Reader, Writer
February 17, 2007 | San Francisco Chronicle
There was a real fear among White House eggheads that President Richard Nixon would get sloshed and ruin his ceremonial toast during a banquet at China’s Great Hall of the People in 1972. One of his assistants discovered on an advance trip that the Chinese liquor mao-tai was potent stuff; he warned in a memorandum that “under no repeat no circumstances should the president actually drink from his glass in response to banquet toasts.” In the event, Nixon performed beautifully. And that wasn’t the evening’s only victory. Compulsory chopstick practice among the American delegation averted unsightly blunders. And Pat Nixon’s hopes for the China trip were realized: She was offered a pair of pandas and screamed with delight. The American press corps, football fields away in the gigantic hall, stood on their chairs and watched the spectacle through binoculars.

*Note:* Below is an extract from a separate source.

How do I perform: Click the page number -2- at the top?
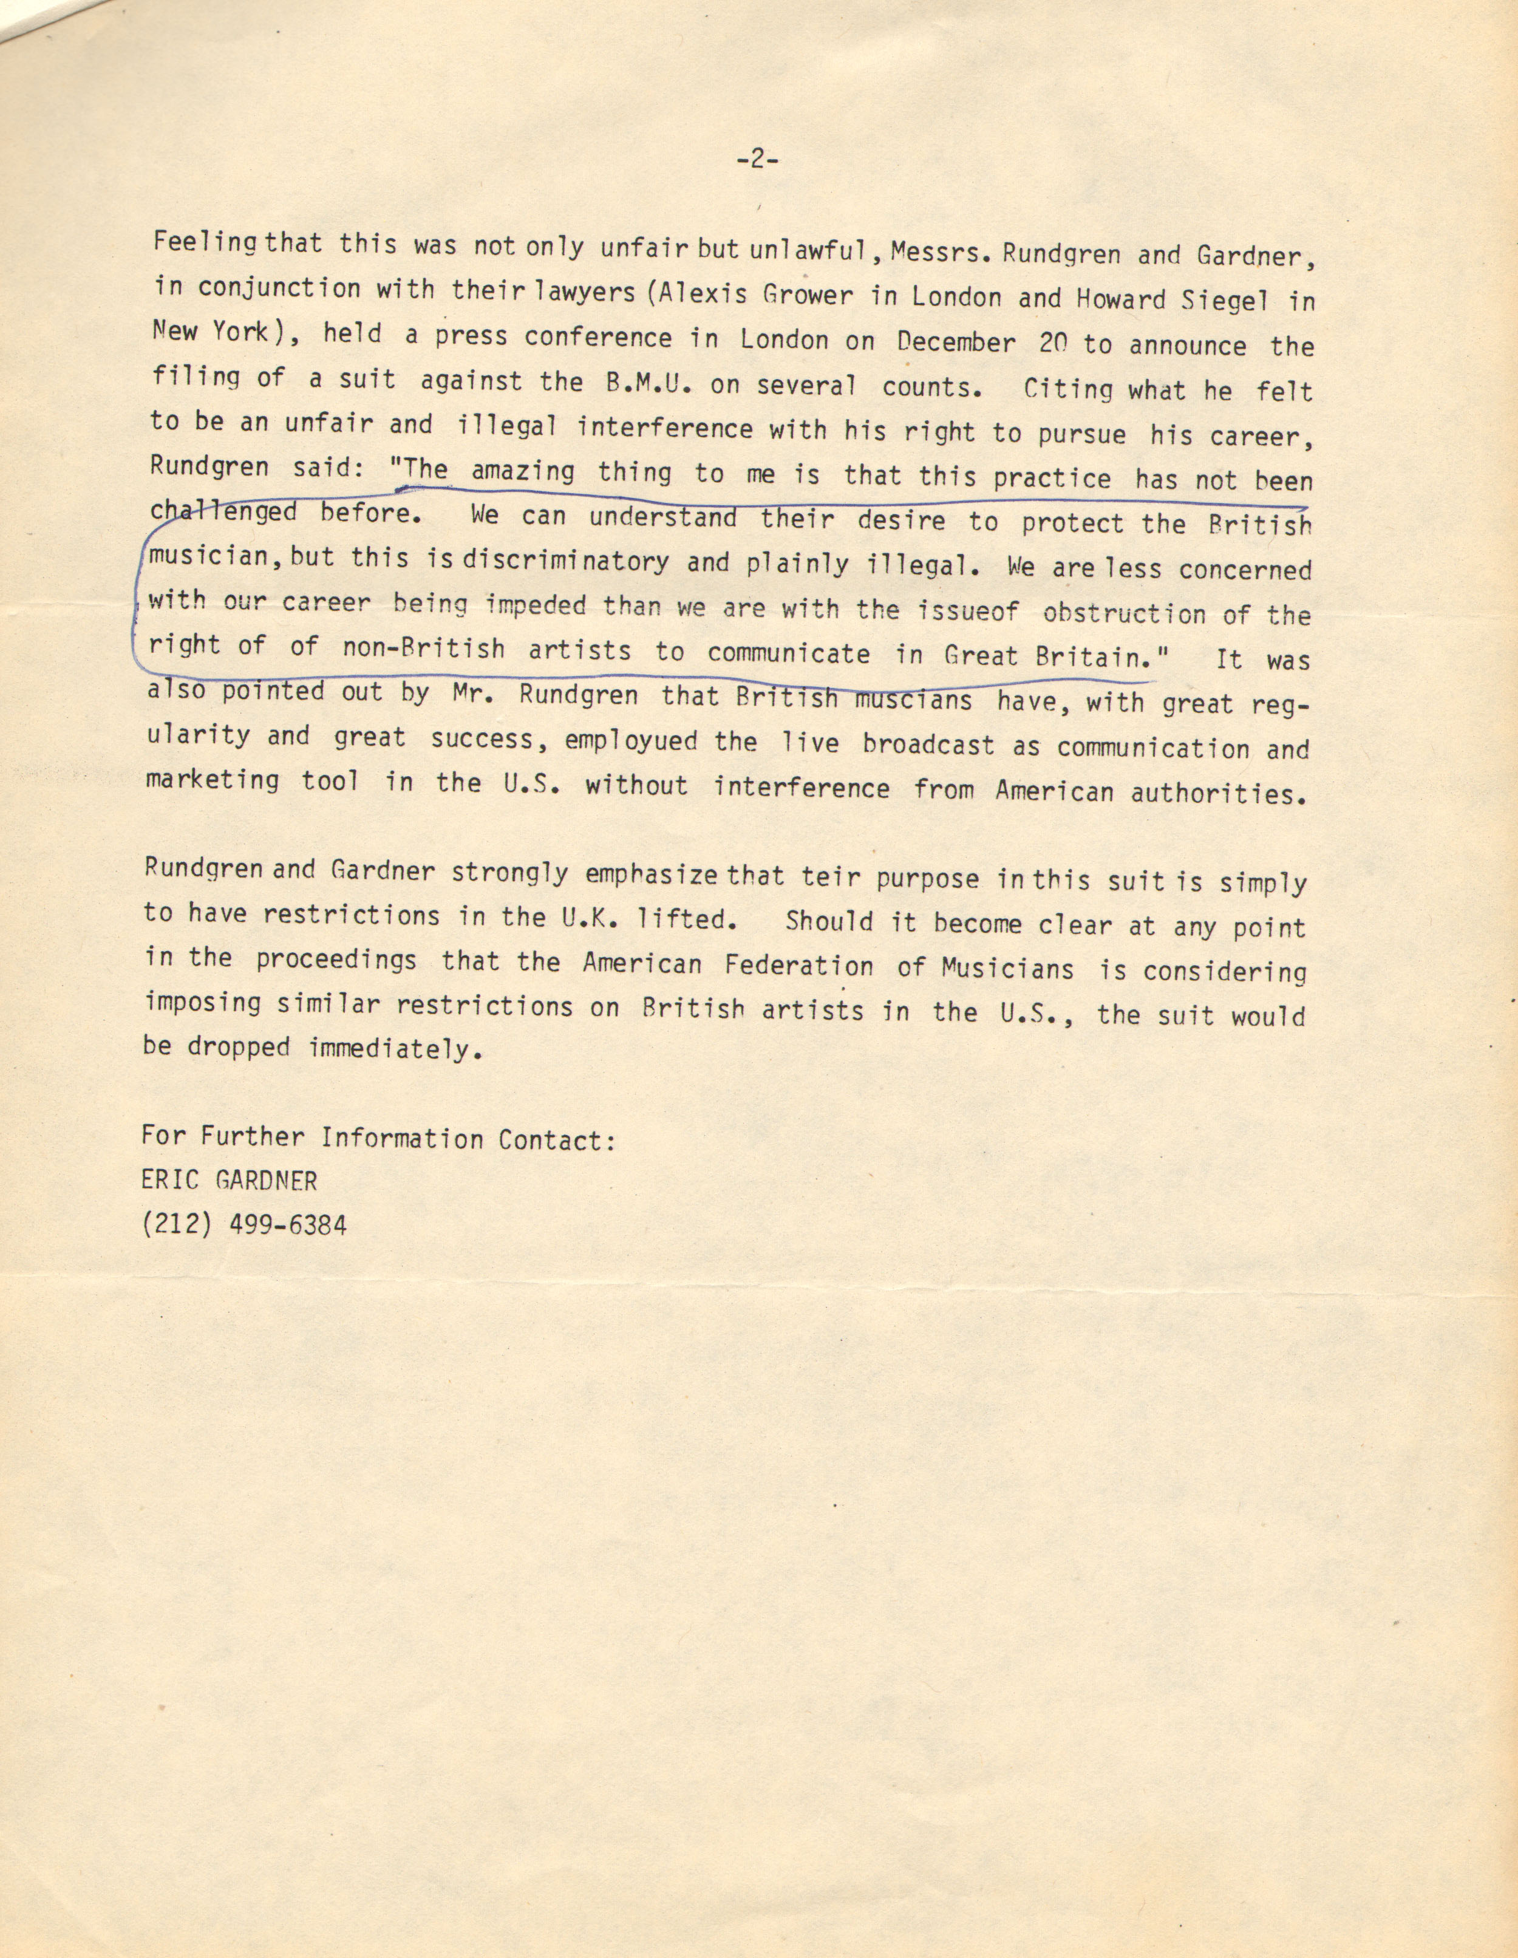pyautogui.click(x=757, y=160)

Yes, diplomacy is silly. But as Margaret MacMillan writes in her splendid new book, “Nixon and Mao,” “[t]he banquet, like Nixon’s trip itself, was about symbols, about handshakes and the exchange of toasts between leaders whose countries had for decades treated each other with suspicion.” Suspicion is a euphemism: The United States and China had had no diplomatic relations since 1949. They had already fought one proxy war against each other in Korea, and were in the middle of their second, in Vietnam.
But as the 1960s gave way to the ’70s, Nixon realized China could be a useful ally against the Soviet Union and could help the Americans bring their boys home from Southeast Asia. A thaw made sense to the Chinese as well; relations with their Communist patrons in the U.S.S.R. had grown increasingly bitter and confused as the Soviets watched China shred itself in an orgy of iconoclasm, brutality and all-around madness called the Cultural Revolution. China and the Soviet Union nearly went to war in 1969 over a border dispute.
The story of tentative diplomatic overtures that followed is colorful and dramatic. The U.S. ambassador to Poland made a point of casually bumping into his Chinese counterpart after a fashion show in Warsaw, carrying a message that his government was interested in chatting informally. Pakistan, a mutual ally, facilitated preliminary talks, which were followed by “pingpong diplomacy” in 1971 — an invitation, devised by Mao himself, to the American table-tennis team to come to China for a tournament. A long-haired American player broke the ice by asking Chinese Prime Minister Zhou Enlai what he thought of hippies.
Shortly thereafter, Nixon decided it was time to go personally to China for direct talks with Mao, and sent Henry Kissinger, his national security adviser and chief negotiator, to get everything ready. Kissinger, who comes across here (as he has before) as amoral, duplicitous, insufferably self-important and childish, insisted on complete control over the China initiative, refusing even to allow the secretary of state to appear in photographs taken during the trip. He traveled to Pakistan and devised a ruse about being sick; while the hacks from State thought he was convalescing in the mountains, he put on a disguise and flew to China. He and Nixon characteristically kept everything top secret, telling themselves that if word got out, American popular opinion would scupper the visit. Their real motive appears to have been protecting Nixon from the anti-communists in his party’s right wing in the 1972 presidential election.
Little of substance happened during the trip. There were the obligatory sightseeing outings, photo ops and state dinners. Nixon and Mao met once, briefly, but by that time Mao was fat and sick, and spent most of his time surrounded by a coterie of concubines-cum-minders. Zhou, a shrewd and urbane statesman, was the real point man for China. The trip culminated in a painstakingly negotiated joint communique in which the Americans toned down their military support for the government in exile in Taiwan and the Chinese feinted toward pushing the North Vietnamese into peace talks. The document was as bourgeois as they come: Zhou was persuaded to replace an exhortation for world revolution with a call for “important changes and great upheavals.”
MacMillan’s subtitle is “the week that changed the world,” but did any of this really matter? Perhaps the trip averted further violence between the two countries, and yes, it established a framework for relations. But what has that framework produced? Thirty-five years later, anti-American invective still colors the pages of the People’s Daily. The United States still backs Taiwan — if not as the rightful seat of Chinese government, then as a fledgling democracy. Economic competition between the two countries is full of hot nationalist rhetoric; there is even talk of a new cold war. But at least while Americans and Chinese enjoy a nice radioactive sunbath after World War III, they’ll still have Nixon in China.